**Task goal**
Which lines in the listing below contain "header"? Copy each of them.

**Records to use**
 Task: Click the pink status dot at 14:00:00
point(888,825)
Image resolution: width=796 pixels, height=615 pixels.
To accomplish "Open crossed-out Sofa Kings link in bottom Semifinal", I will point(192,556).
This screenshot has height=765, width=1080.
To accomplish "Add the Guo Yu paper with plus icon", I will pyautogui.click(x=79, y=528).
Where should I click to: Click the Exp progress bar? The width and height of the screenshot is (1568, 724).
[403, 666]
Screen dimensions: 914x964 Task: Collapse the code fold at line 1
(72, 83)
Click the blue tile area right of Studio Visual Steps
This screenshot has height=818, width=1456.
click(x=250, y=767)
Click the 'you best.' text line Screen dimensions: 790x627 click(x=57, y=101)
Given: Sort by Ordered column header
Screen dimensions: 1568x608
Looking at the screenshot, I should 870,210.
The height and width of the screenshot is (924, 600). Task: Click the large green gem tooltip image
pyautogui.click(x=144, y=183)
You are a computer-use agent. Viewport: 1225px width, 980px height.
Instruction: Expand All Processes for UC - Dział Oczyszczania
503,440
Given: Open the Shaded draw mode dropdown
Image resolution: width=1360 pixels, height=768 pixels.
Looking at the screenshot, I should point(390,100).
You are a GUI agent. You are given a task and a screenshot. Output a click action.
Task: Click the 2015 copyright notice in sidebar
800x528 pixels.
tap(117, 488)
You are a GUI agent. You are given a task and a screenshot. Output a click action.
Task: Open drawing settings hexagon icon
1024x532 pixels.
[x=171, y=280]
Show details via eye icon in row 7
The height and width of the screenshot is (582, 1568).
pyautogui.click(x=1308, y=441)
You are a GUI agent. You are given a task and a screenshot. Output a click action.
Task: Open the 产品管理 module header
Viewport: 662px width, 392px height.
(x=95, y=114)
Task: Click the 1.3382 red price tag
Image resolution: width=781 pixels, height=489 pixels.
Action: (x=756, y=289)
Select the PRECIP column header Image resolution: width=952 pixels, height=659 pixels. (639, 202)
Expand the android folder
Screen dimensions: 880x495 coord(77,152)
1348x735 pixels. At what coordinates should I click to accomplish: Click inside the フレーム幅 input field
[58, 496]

**Your solution**
Given: Sort by Ordered column header
Task: Open the 产品管理 module header
Select the PRECIP column header Image resolution: width=952 pixels, height=659 pixels. (639, 202)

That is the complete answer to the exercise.